■ **What needs to be done**
Copy out the part of the listing starting at the line that contains "Select the 'oui' reply message text" and ending at the line that contains "coord(88,514)", both included, character for character and with nothing else.

============

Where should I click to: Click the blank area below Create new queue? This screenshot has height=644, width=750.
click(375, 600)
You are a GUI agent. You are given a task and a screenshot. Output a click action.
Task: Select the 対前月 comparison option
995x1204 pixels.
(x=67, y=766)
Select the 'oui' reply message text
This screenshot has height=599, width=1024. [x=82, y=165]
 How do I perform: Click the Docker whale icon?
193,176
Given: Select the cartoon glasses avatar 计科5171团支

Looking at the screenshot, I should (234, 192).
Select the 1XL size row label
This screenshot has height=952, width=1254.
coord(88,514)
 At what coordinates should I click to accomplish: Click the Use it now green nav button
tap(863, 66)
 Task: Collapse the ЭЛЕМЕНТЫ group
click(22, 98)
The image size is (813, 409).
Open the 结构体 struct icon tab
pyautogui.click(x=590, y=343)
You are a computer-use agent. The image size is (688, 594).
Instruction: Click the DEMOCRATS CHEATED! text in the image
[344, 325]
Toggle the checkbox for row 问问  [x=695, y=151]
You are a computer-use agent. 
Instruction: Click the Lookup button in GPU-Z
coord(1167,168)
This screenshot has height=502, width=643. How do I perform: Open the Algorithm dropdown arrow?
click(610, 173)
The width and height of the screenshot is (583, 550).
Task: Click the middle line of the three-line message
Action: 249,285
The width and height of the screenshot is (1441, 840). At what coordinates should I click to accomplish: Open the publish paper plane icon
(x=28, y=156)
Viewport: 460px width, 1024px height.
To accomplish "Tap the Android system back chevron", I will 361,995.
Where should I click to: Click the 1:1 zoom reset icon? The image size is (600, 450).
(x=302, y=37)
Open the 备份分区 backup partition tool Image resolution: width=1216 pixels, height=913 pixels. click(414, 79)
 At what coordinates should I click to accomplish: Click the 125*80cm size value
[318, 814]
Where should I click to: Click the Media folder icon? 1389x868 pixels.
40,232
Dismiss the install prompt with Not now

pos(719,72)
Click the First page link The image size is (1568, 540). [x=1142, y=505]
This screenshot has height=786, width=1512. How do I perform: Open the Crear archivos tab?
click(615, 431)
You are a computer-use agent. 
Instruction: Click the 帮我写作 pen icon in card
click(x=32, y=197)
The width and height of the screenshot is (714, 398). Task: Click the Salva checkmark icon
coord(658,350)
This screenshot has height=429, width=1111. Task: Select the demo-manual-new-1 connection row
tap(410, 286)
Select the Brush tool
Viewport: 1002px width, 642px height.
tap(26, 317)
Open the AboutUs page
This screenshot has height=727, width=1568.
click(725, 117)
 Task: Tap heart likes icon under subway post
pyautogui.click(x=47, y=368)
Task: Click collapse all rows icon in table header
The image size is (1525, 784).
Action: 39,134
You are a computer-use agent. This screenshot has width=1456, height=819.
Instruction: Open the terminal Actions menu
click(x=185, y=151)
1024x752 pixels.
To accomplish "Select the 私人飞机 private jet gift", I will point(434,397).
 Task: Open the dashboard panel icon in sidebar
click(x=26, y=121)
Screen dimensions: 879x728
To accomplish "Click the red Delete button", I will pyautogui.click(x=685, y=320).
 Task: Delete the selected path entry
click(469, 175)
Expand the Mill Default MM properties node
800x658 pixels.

============

■ **Task result**
Select the 'oui' reply message text
This screenshot has height=599, width=1024. [x=82, y=165]
 How do I perform: Click the Docker whale icon?
193,176
Given: Select the cartoon glasses avatar 计科5171团支

Looking at the screenshot, I should (234, 192).
Select the 1XL size row label
This screenshot has height=952, width=1254.
coord(88,514)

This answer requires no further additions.